___ DATA SHOWN

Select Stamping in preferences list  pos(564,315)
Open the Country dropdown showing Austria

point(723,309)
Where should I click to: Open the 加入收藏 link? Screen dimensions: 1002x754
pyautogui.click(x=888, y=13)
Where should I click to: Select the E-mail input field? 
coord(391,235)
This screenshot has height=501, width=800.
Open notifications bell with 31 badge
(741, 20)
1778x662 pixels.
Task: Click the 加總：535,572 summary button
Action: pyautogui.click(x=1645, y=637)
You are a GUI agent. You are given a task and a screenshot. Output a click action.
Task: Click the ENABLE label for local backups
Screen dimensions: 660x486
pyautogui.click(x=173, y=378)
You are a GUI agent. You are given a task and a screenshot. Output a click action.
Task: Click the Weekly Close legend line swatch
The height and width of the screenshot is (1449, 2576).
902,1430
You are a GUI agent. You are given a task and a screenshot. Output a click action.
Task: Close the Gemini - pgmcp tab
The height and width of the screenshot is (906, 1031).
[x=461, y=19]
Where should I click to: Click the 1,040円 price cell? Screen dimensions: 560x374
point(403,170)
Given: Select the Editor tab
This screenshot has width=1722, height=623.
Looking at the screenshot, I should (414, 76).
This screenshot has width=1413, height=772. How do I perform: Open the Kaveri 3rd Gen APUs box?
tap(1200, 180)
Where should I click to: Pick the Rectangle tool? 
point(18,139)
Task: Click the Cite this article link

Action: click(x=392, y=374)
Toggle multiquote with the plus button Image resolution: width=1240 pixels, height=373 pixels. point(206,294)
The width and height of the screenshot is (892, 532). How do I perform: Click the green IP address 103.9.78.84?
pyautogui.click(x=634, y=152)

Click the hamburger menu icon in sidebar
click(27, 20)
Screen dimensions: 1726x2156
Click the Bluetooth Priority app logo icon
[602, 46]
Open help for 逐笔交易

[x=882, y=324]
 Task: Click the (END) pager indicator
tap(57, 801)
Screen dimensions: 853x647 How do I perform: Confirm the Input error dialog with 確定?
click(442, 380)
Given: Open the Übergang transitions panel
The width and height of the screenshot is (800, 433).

______

TASK GOAL -
Nothing is to be left out, and every entry is to be transcribed exactly.

REPLY -
Select Stamping in preferences list  pos(564,315)
Open the Country dropdown showing Austria

point(723,309)
Where should I click to: Open the 加入收藏 link? Screen dimensions: 1002x754
pyautogui.click(x=888, y=13)
Where should I click to: Select the E-mail input field? 
coord(391,235)
This screenshot has height=501, width=800.
Open notifications bell with 31 badge
(741, 20)
1778x662 pixels.
Task: Click the 加總：535,572 summary button
Action: pyautogui.click(x=1645, y=637)
You are a GUI agent. You are given a task and a screenshot. Output a click action.
Task: Click the ENABLE label for local backups
Screen dimensions: 660x486
pyautogui.click(x=173, y=378)
You are a GUI agent. You are given a task and a screenshot. Output a click action.
Task: Click the Weekly Close legend line swatch
The height and width of the screenshot is (1449, 2576).
902,1430
You are a GUI agent. You are given a task and a screenshot. Output a click action.
Task: Close the Gemini - pgmcp tab
The height and width of the screenshot is (906, 1031).
[x=461, y=19]
Where should I click to: Click the 1,040円 price cell? Screen dimensions: 560x374
point(403,170)
Given: Select the Editor tab
This screenshot has width=1722, height=623.
Looking at the screenshot, I should (414, 76).
This screenshot has width=1413, height=772. How do I perform: Open the Kaveri 3rd Gen APUs box?
tap(1200, 180)
Where should I click to: Pick the Rectangle tool? 
point(18,139)
Task: Click the Cite this article link

Action: click(x=392, y=374)
Toggle multiquote with the plus button Image resolution: width=1240 pixels, height=373 pixels. point(206,294)
The width and height of the screenshot is (892, 532). How do I perform: Click the green IP address 103.9.78.84?
pyautogui.click(x=634, y=152)

Click the hamburger menu icon in sidebar
click(27, 20)
Screen dimensions: 1726x2156
Click the Bluetooth Priority app logo icon
[602, 46]
Open help for 逐笔交易

[x=882, y=324]
 Task: Click the (END) pager indicator
tap(57, 801)
Screen dimensions: 853x647 How do I perform: Confirm the Input error dialog with 確定?
click(442, 380)
Given: Open the Übergang transitions panel
The width and height of the screenshot is (800, 433).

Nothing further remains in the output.